Na UTI por um mês, com glicemia altíssima, pneumonia e necrose, Lima teve que ficar amarrado até para tomar banho. Na alta, o médico disse: “Leve para casa, mantém sedado e espera a hora dele”. Em estado vegetativo, o idoso não andava, não falava, tinha sondas para excreções e para alimentação.
Esperança
“Ficávamos com mistura de sentimentos, penalizados e com raiva”, conta a filha que começou a pesquisar sobre Cannabis medicinal.
Em conversa com a geriatra, Oliveira contou das dificuldades com o pai e do desencorajamento do médico que os atendia em casa. Foi quando a geriatra lembrou que tinha uma paciente que dava Cannabis para o pai idoso: “Se fosse o meu pai eu tentaria”. Ela ainda deu a indicação do Padre Ticão em Ermelino Matarazzo.
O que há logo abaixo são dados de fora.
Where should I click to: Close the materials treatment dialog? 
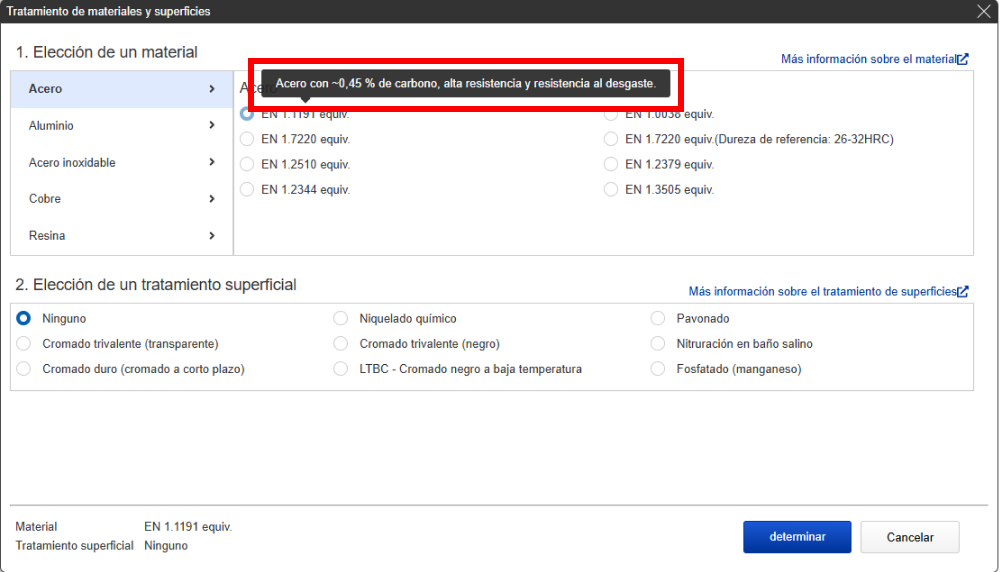[x=983, y=11]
Na paróquia, Oliveira contou a história do pai e saiu com um frasquinho de óleo de Cannabis e a exigência de que marcasse consulta com o médico da paróquia. Ela ainda ligou para o padre Ticão, contou toda a história novamente e ele orientou a começar com uma gota e aumentar para duas ou três até que a consulta chegasse.
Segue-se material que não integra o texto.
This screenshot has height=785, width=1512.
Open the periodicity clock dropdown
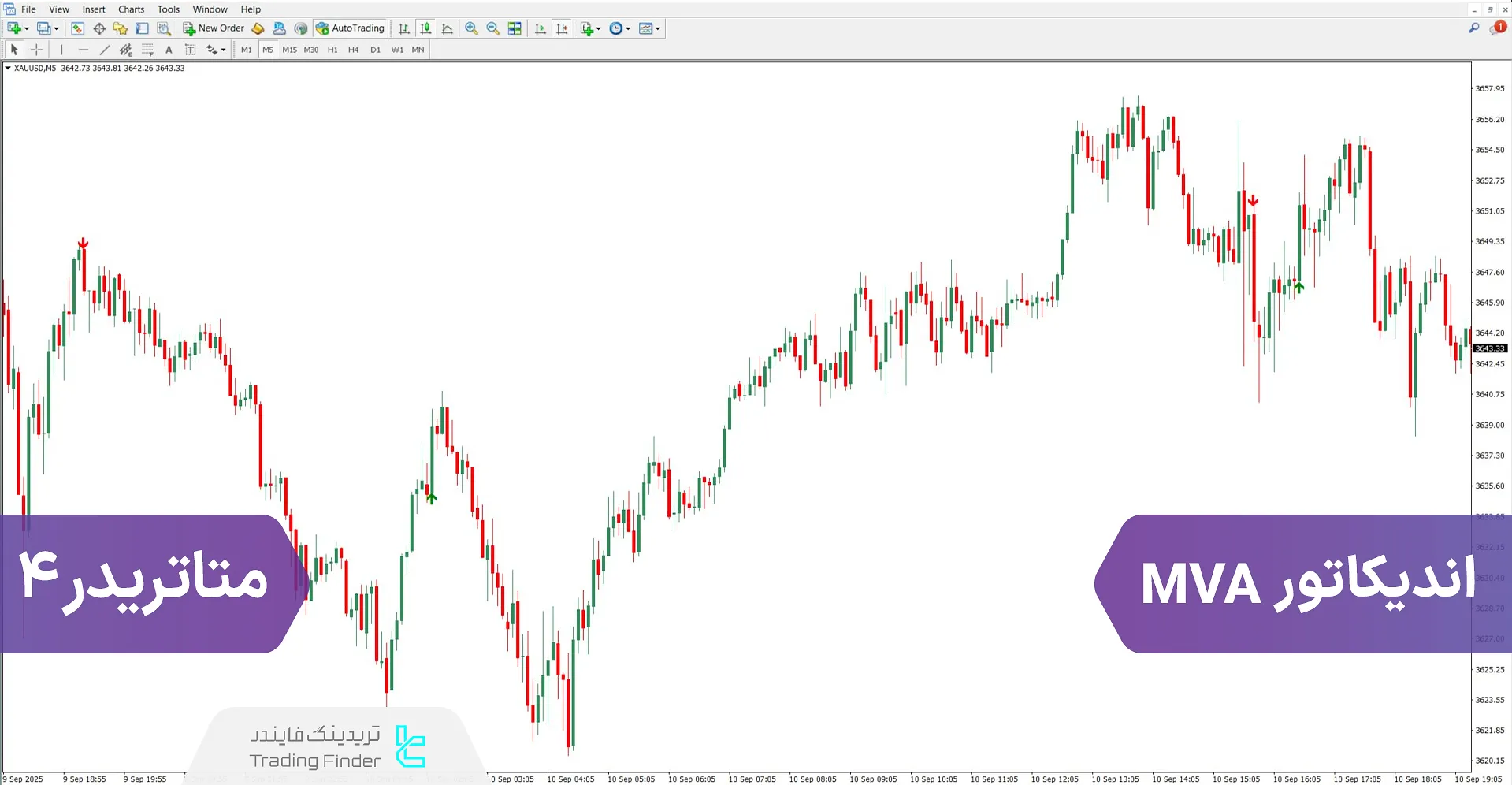click(x=628, y=28)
“Levei o óleo para o meu irmão e todos nós estávamos com medo. Achávamos que não ia adiantar nada”, conta. Na consulta, a orientação foi de dar três gotas e observar por 30 dias. Antes desse período, Lima já deixou de ficar rígido, dava para perceber que ouvia. Mais tranquilo, ajudava durante o banho.
Resultado muito melhor que o esperado
Oliveira conta que, exatamente 30 dias depois do começo do tratamento, o irmão levou um susto. Depois de ouvir o pai chamando, ele foi ao quarto e Lima estava sentado na cama: “Me ajude que eu quero ir ao banheiro”. Ele ainda estava com sonda, foi ao banheiro e pediu um banho. O idoso ainda pediu para ir rápido “porque as perna tão fraca”. Depois, se sentou e perguntou o que era aquilo no nariz dele. Aos soluços, Oliveira conta que a partir daí o pai voltou a se levantar sozinho e pôde fazer fisioterapia, onde colaborava e entendia as orientações.
No mês de Oliveira no rodízio com o pai, as melhoras não paravam de acontecer. O pai pedia comida, sentia fome, queria café. Findo seu mês, Oliveira lembra que recebeu a ligação assustada da irmã: “Papai puxou a sonda”. Achando que teriam que levá-lo ao hospital, a irmã a tranquilizou. Lima estava feliz e ainda pediu: “Não põe isso em mim mais não. Estou com fome, quero comida”. Com comida leve, reaprendeu a comer e engolir.
Faltou fé
Só que os irmãos ficaram ansiosos, queriam que Lima voltasse a viver sozinho. Contra, Oliveira argumentava que não era possível esperar que ele ficasse tão bem assim. Enquanto isso, as prescrições e orientações passaram a ser feitas pela geriatra e por Maurício Verderame, indicado pela paróquia do Padre Ticão.
A geriatra conseguiu desmamar a quetiapina e Verderame aumentou a concentração do óleo para 6%. Estabilizado, o óleo acabou, e o irmão de Oliveira comprou um óleo diferente do recomendado por Verderame, um 10%. Lima voltou a ficar agressivo, a resistir para tomar banho e a fazer xixi na calça. Quando eles descobriram que o óleo estava errado, voltaram ao 6%, mas a adaptação foi difícil. Verderame sugeriu que eles parassem o tratamento por uma semana para fazer uma nova adaptação do zero.
Só que os irmãos decidiram não continuar com a Cannabis porque Lima tinha voltado a ficar agressivo. Agora, há três meses sem a Cannabis, os irmãos voltaram com a quetiapina para que Lima ficasse mais calmo. Oliveira espera sua vez no revezamento fraternal, em dezembro. Ansiosa, quer voltar a tratar o pai com Cannabis: “Eu já estou feliz que ele tenha completado 90 anos”.